Pixel coordinate grounding data
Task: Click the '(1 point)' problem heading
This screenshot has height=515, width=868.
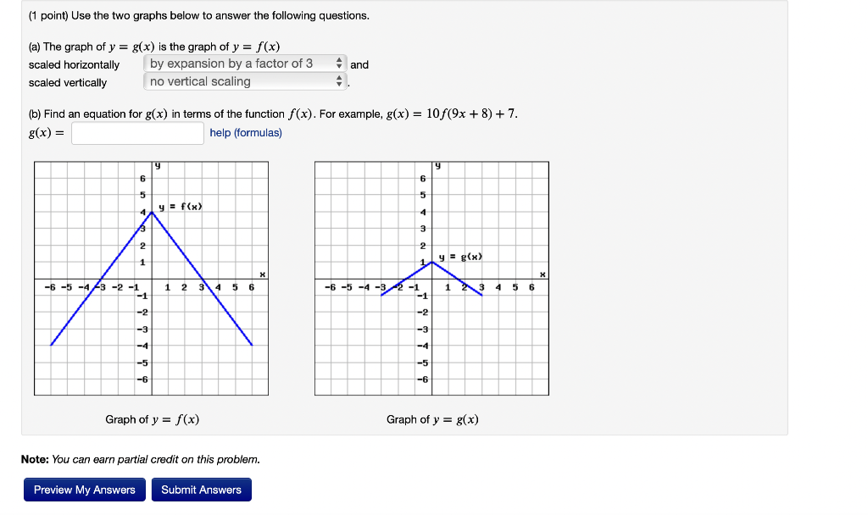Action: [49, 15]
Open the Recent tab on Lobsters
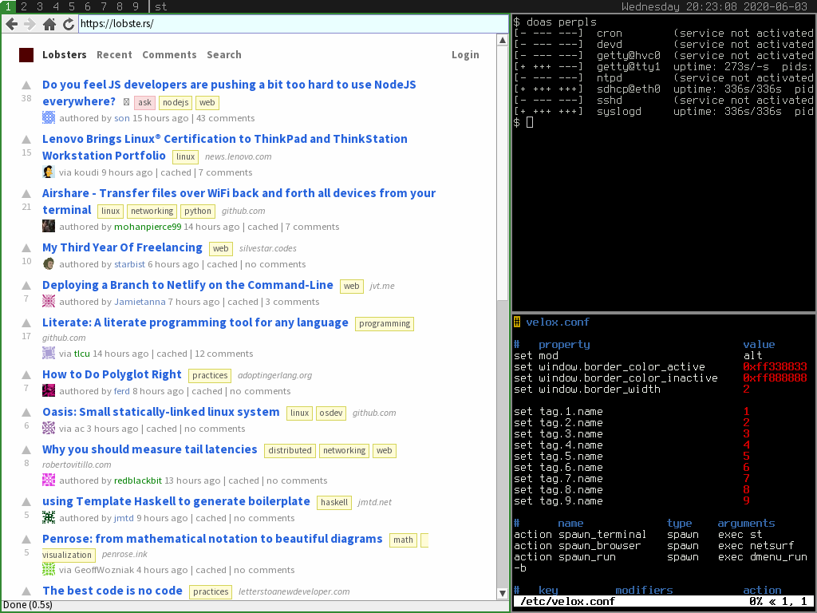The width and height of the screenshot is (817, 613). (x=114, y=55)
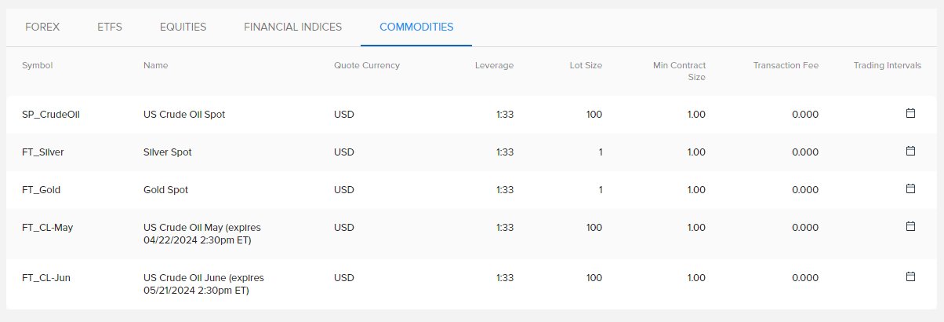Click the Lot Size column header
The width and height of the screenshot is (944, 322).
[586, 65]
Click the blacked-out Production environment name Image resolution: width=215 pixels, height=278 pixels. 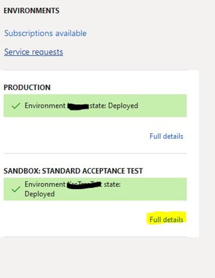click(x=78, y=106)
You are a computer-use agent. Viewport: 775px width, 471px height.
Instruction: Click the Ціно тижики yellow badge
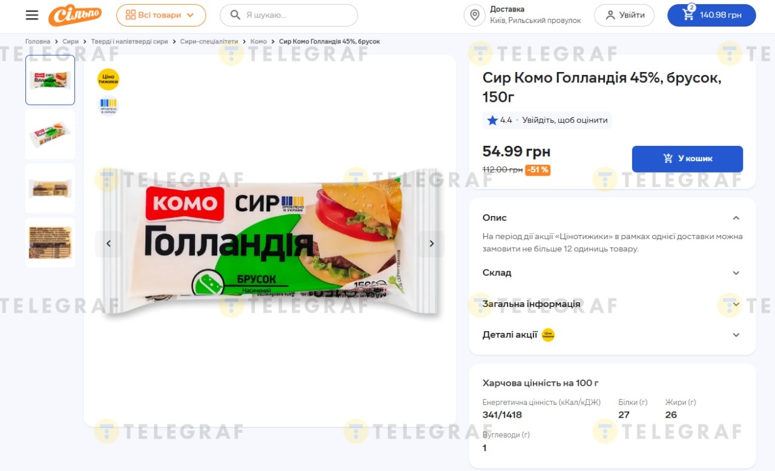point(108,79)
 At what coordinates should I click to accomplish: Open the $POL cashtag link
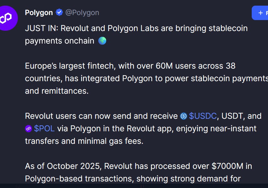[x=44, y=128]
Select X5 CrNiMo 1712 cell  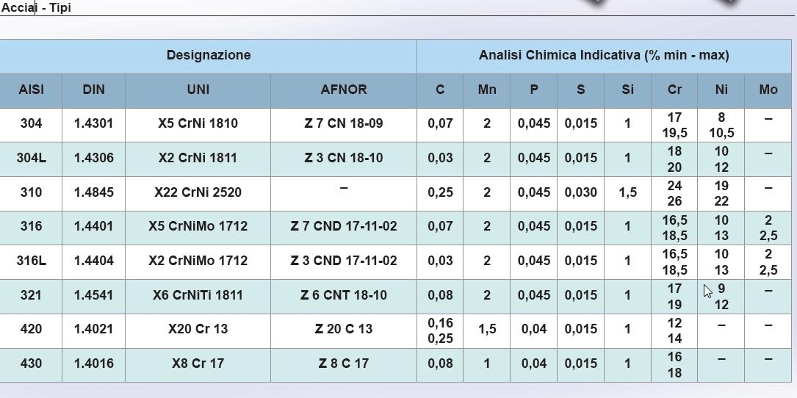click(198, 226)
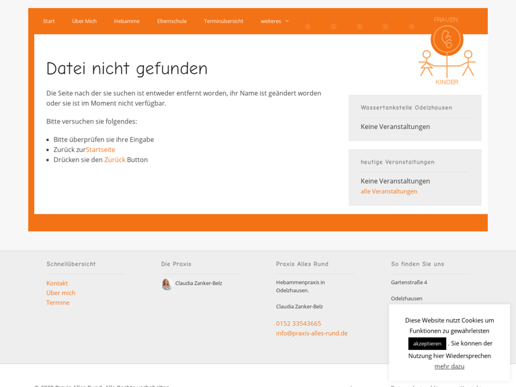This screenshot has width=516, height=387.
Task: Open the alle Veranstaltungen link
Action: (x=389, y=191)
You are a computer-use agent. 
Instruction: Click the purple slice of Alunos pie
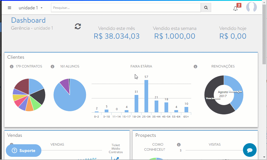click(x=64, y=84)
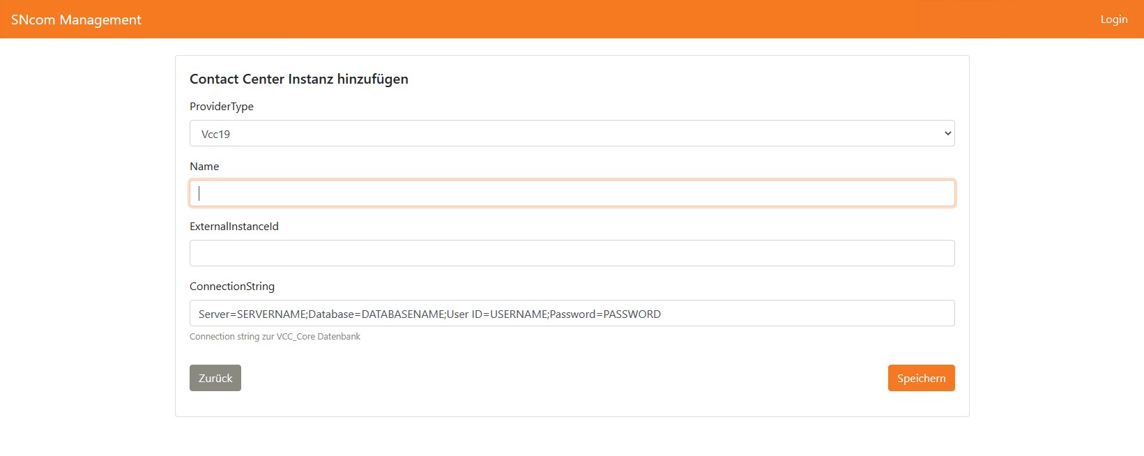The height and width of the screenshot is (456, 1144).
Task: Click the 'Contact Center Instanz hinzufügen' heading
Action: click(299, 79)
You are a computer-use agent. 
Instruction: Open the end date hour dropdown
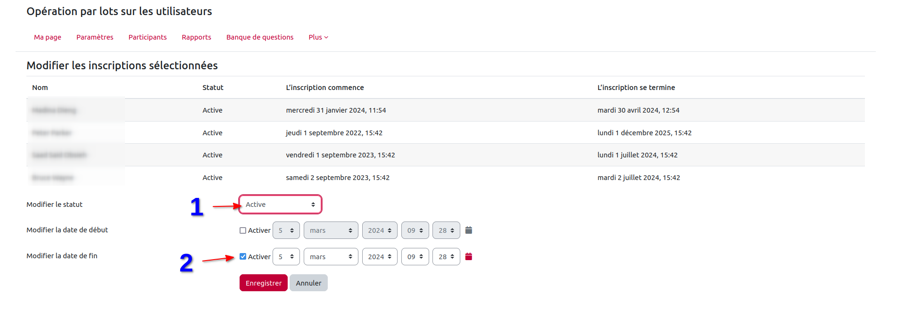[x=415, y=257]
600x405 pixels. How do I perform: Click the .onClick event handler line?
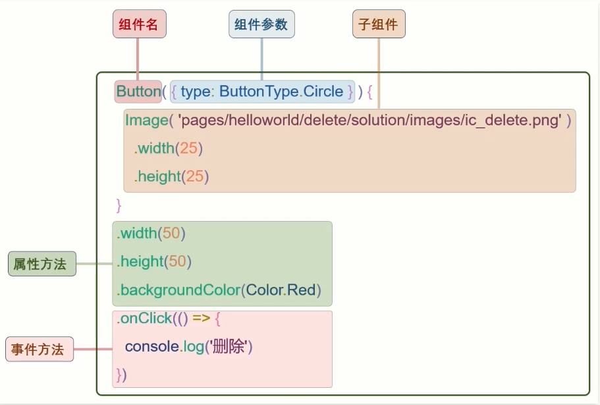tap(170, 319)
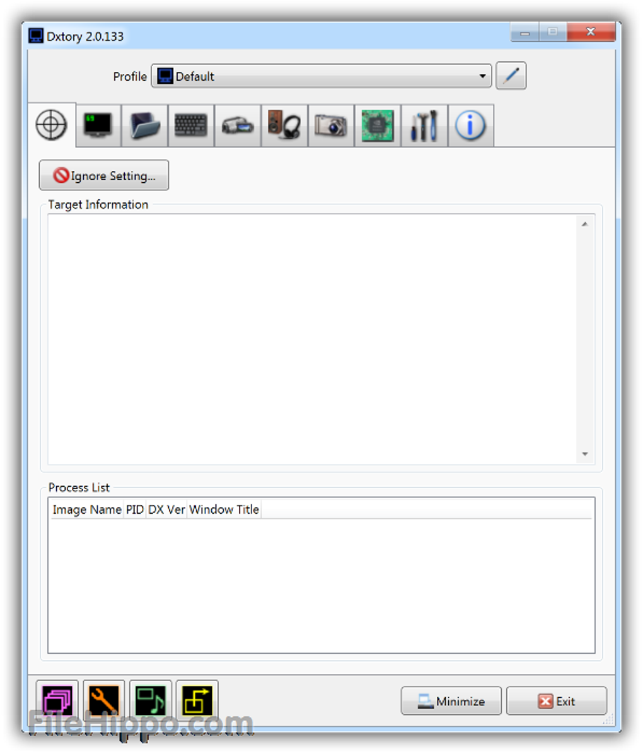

*What the exercise asks*
Print exactly the lines from the one containing "Instruction: Open the end date hour dropdown" through the last line of the records, both included, and leave out the pictures.

*Solution for this exercise*
Instruction: Open the end date hour dropdown
[x=415, y=257]
600x405 pixels. How do I perform: Click the .onClick event handler line?
tap(170, 319)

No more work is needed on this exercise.